Researchers Utilize Spintronics to Allow Low-power Operation

Oct, 2020 - By SMI

Researchers Utilize Spintronics to Allow Low-power Operation

Researchers from the University of Texas at San Antonio (UTSA) used principles in quantum science and engineering to build a graphene-based logic device.

Electronic charge of electrons are used by conventional tech devices for power. In spintronics, inherent spin of electrons are being used as a new power source by researchers. This new approach will require only few electrons to operate. However, capturing the spin as efficiently as possible is a challenge for the researchers.

Ethan Ahn, UTSA assistant professor in electrical engineering developed the new idea of the ‘zero-power carbon interconnect’ by using nanomaterials as both the spin transport channel and the tunnel barrier. These nanomaterials are like a sheet of paper, a two-dimensional layer of carbon atoms just a few nanometers in thickness, and it is the point of contact where spin injection is inputted into the device. This prototype is an interconnect built with a reduced graphene oxide layer. Ahn said, “It is novel because we are using graphene, a nanomaterial, to enhance spin injection. By controlling the amount of oxide on the graphene layers, we can fine tune electrons' conductivity.”
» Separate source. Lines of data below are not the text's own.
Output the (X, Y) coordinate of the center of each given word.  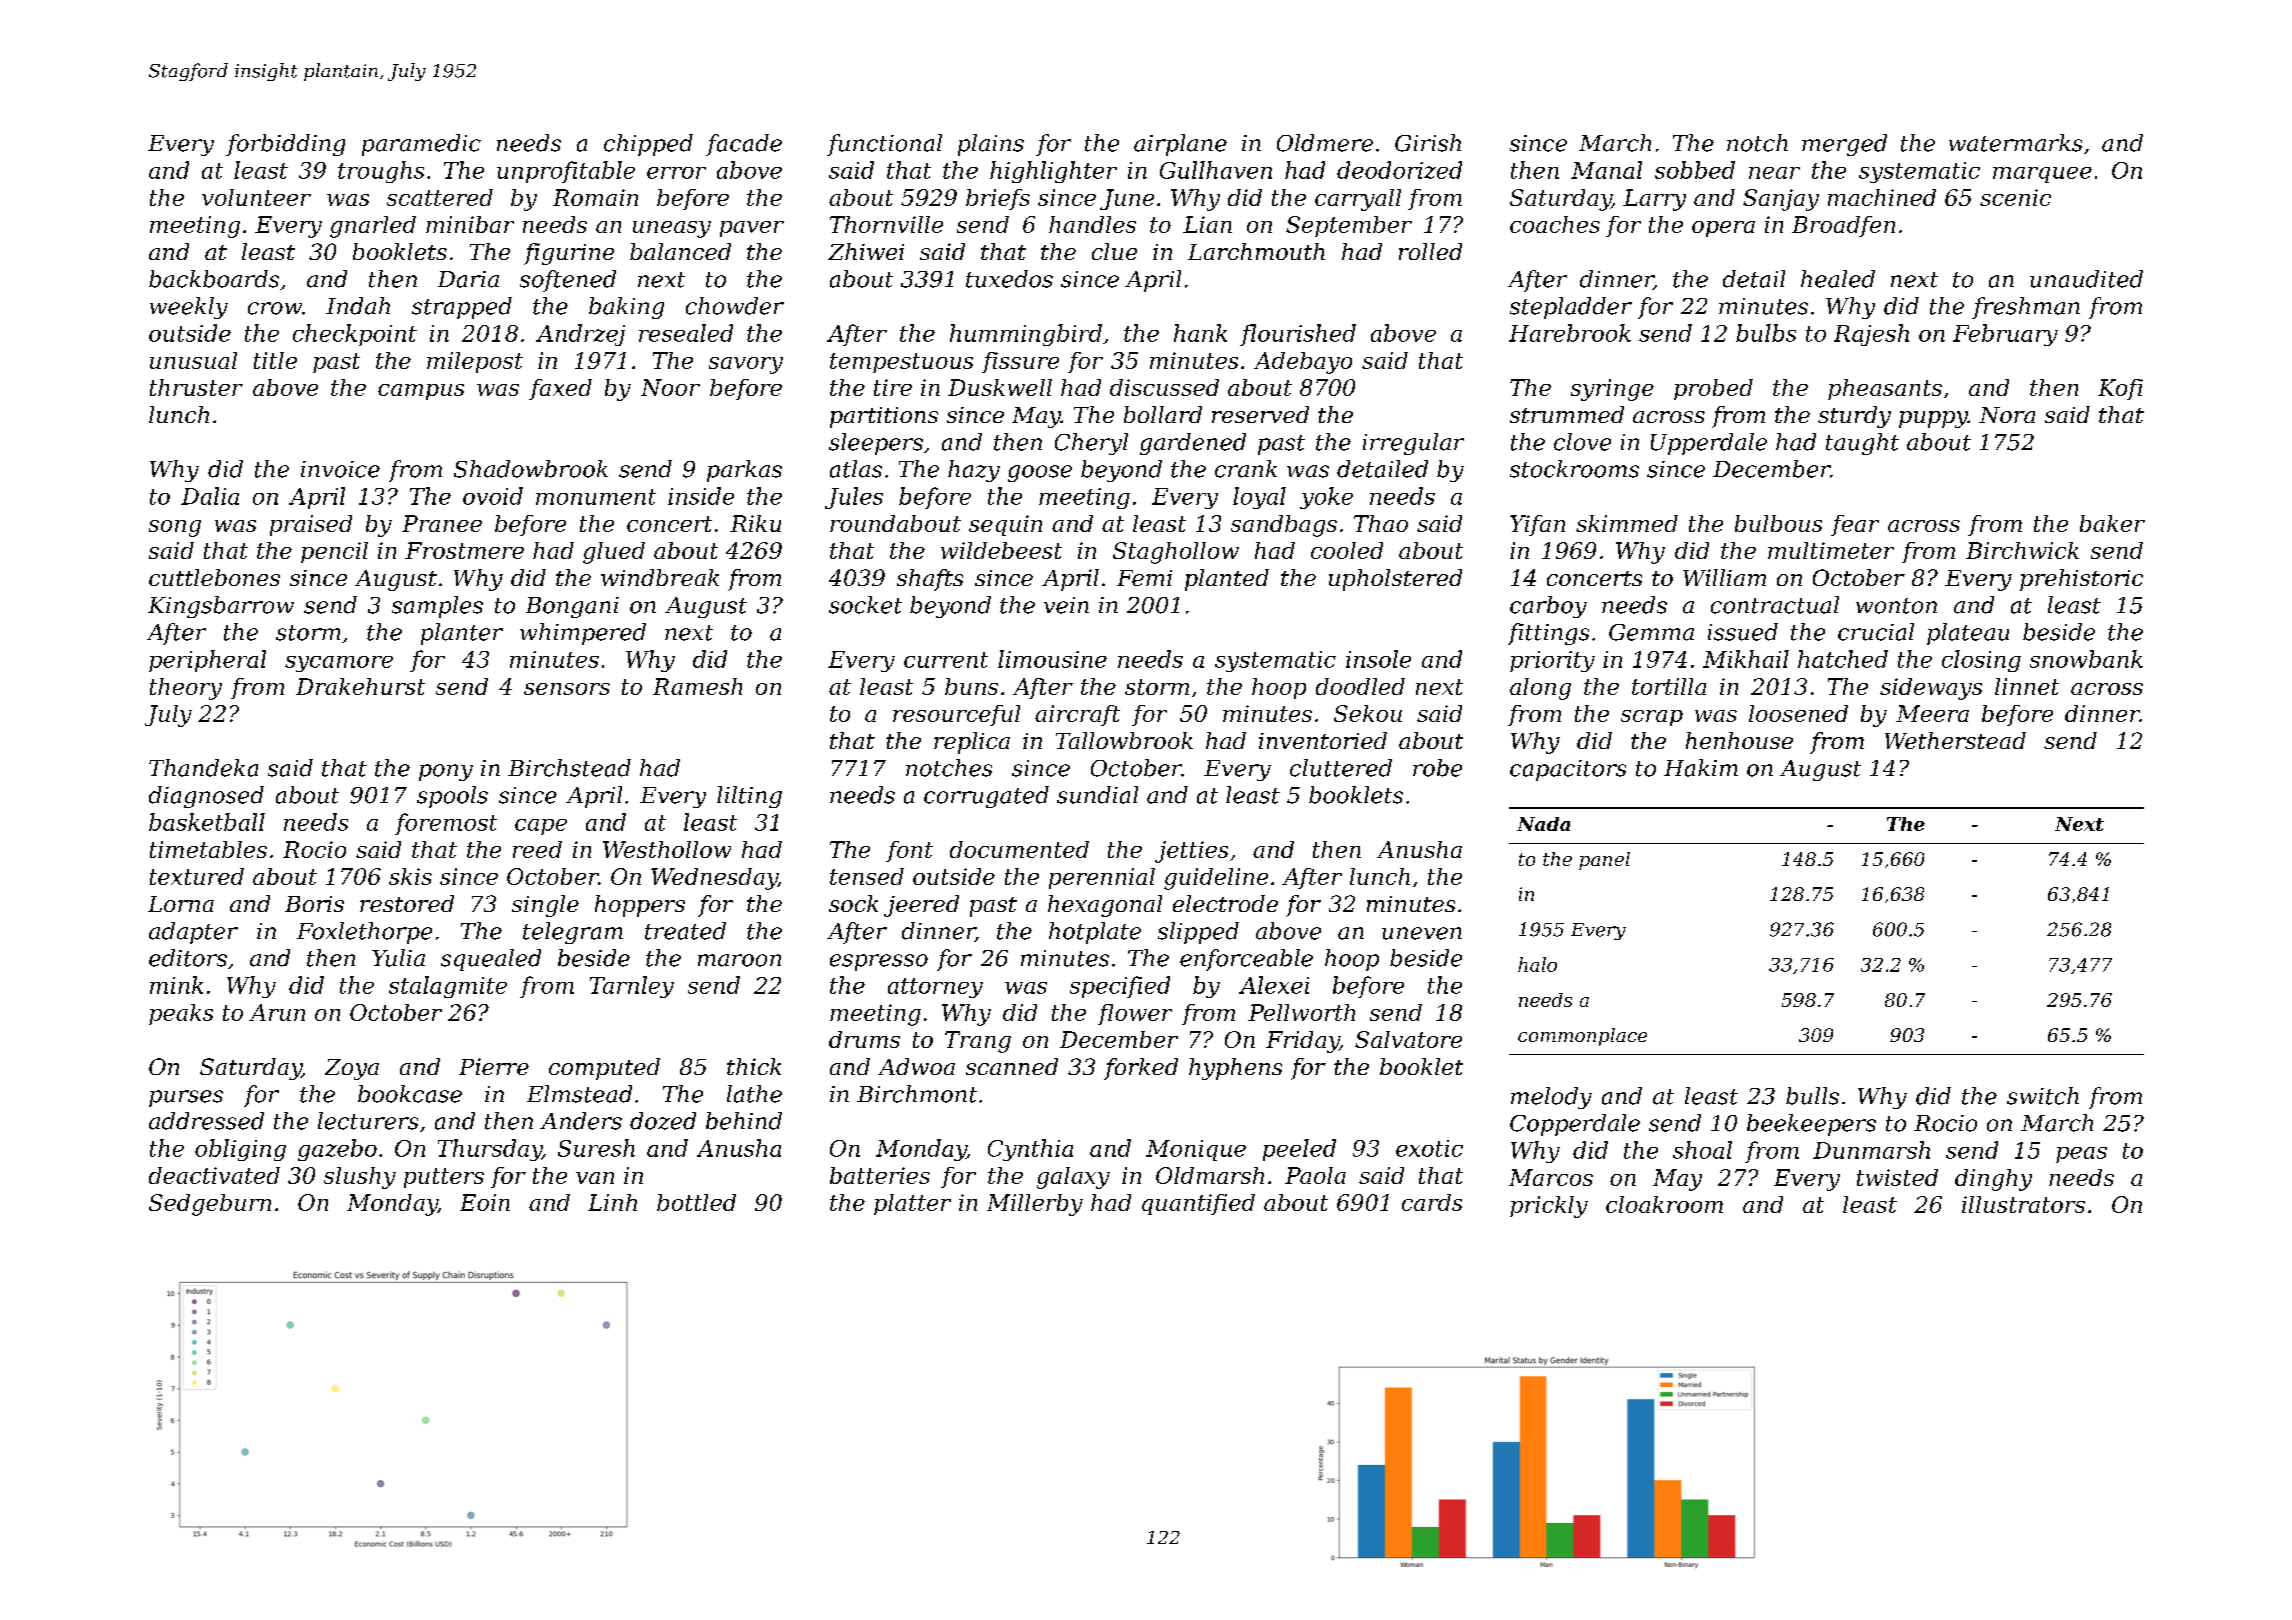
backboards (214, 279)
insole (1378, 659)
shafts (930, 580)
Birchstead (569, 768)
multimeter (1831, 550)
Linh (612, 1202)
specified (1120, 987)
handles (1092, 224)
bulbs (1766, 333)
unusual (193, 360)
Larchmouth (1256, 251)
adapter (193, 933)
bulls (1812, 1096)
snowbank (2086, 659)
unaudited (2086, 279)
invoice (340, 469)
The zero-power carbon interconnect created by the researcher, if successful, would be integrated into the logic component of a computer chip. Once the device is developed, it will be submitted to the U.S. Air Force Office of Scientific Research, which supports UTSA's work with a three-year grant. Moreover, the cloud computing industry will also be benefitted by this interconnect. It will help cloud servers that offer streaming services such as Netflix or host data to operate faster and with less electricity.